B. Entire Agreement. This Agreement, and the Services, constitute the entire agreement and understanding between the Parties with respect to the subject matter herein and supersedes all prior written and oral agreements, discussions, or representations between the Parties. Client represents and warrants that Client is not relying on any statement or representation not contained in this Agreement.
C. Headings. Headings are used in this Agreement for reference only and shall not be considered when interpreting this Agreement.
D. Severability. If a court or other body of competent jurisdiction finds, or the Parties mutually believe, any provision of this Agreement, or portion thereof, to be invalid or unenforceable, such provision will be enforced to the maximum extent permissible so as to effect the intent of the Parties, and the remainder of this Agreement will continue in full force and effect.
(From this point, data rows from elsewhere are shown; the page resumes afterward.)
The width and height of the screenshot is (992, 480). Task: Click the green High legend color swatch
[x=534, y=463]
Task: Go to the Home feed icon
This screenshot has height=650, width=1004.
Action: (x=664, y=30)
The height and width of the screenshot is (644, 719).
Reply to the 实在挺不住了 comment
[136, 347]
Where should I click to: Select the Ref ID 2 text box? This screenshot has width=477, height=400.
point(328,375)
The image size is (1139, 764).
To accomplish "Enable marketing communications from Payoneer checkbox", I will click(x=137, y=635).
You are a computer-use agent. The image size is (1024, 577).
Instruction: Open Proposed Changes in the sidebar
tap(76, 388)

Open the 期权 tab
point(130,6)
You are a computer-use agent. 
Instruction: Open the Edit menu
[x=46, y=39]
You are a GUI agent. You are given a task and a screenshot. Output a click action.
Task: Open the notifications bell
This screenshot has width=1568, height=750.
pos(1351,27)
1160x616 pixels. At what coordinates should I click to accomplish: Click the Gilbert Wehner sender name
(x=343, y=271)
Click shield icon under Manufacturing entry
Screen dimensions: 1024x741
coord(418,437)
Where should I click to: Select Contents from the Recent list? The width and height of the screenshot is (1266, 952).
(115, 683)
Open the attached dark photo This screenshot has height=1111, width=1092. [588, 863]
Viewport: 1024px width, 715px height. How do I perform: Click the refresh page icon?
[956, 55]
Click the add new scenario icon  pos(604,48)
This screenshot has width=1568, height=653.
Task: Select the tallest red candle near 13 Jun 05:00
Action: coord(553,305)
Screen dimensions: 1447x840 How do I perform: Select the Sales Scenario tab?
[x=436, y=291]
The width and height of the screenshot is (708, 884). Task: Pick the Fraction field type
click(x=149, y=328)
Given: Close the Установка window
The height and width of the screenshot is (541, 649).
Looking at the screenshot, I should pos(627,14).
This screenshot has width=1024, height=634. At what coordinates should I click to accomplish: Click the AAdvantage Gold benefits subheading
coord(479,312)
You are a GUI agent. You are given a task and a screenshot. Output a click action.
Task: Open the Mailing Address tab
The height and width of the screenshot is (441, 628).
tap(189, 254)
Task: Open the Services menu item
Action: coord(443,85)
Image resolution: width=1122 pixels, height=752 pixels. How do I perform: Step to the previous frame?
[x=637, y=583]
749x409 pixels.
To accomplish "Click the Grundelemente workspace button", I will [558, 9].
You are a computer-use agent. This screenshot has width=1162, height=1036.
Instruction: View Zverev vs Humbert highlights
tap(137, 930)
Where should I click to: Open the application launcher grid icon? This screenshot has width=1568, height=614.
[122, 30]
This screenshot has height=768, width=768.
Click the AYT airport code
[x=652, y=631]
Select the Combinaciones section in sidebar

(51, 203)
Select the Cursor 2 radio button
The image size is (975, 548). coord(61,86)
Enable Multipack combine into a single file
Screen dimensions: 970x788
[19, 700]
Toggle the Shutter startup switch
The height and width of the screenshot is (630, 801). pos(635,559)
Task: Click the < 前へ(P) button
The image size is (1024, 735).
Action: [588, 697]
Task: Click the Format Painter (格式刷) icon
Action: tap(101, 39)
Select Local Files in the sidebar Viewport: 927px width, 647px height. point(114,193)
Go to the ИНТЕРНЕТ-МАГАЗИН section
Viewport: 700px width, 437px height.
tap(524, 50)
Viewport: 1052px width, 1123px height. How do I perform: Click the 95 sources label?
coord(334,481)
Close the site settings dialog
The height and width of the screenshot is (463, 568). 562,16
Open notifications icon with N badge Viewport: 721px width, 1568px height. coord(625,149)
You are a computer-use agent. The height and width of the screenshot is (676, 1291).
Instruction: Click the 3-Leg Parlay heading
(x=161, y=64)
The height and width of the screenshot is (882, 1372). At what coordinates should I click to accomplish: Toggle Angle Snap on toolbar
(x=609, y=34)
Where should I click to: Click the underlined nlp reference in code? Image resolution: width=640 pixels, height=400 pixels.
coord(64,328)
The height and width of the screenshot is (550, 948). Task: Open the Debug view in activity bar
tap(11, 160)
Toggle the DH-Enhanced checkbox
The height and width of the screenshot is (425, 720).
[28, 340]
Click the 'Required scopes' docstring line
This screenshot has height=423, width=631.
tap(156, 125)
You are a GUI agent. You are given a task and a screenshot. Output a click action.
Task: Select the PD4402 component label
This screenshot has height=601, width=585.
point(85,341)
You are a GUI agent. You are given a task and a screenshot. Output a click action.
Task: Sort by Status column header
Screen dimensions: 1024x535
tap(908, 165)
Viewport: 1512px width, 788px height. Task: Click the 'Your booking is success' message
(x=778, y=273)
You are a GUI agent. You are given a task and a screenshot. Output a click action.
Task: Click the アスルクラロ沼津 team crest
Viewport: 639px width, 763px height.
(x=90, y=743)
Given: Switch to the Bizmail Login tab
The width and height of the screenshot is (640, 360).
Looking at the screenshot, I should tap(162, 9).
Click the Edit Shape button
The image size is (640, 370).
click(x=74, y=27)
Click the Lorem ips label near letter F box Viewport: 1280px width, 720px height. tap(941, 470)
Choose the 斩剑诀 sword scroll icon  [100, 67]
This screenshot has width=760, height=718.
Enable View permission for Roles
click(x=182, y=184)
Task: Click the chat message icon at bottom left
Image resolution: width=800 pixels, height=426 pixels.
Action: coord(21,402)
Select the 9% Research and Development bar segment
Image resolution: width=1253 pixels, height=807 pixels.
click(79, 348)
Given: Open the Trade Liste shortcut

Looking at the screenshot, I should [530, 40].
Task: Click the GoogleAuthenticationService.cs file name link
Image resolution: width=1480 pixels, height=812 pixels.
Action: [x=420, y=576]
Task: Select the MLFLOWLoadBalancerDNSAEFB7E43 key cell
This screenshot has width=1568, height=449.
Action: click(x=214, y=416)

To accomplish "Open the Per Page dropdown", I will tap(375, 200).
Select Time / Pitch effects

E. Modification, Waiver.No modification of or amendment to this Agreement, nor any waiver of any rights under this Agreement, will be effective unless in a writing signed by the Parties. Waiver by the Company of a breach of any provision of this Agreement will not operate as a waiver of any other or subsequent breach. F. Attorneys’ Fees. In any court action at law or equity that is brought by one of the Parties to this Agreement to enforce or interpret the provisions of this Agreement, the prevailing Party will be entitled to reasonable attorneys’ fees, in addition to any other relief to which that Party may be entitled. G. Authority to Bind. Each individual who executes this Agreement on behalf of a party represents that he is duly authorized to execute this Agreement on behalf of that party and is operating within the scope of his authority.
IN WITNESS WHEREOF, each party acknowledges that they have read and understood the terms of this Agreement and agree to be bound by these terms.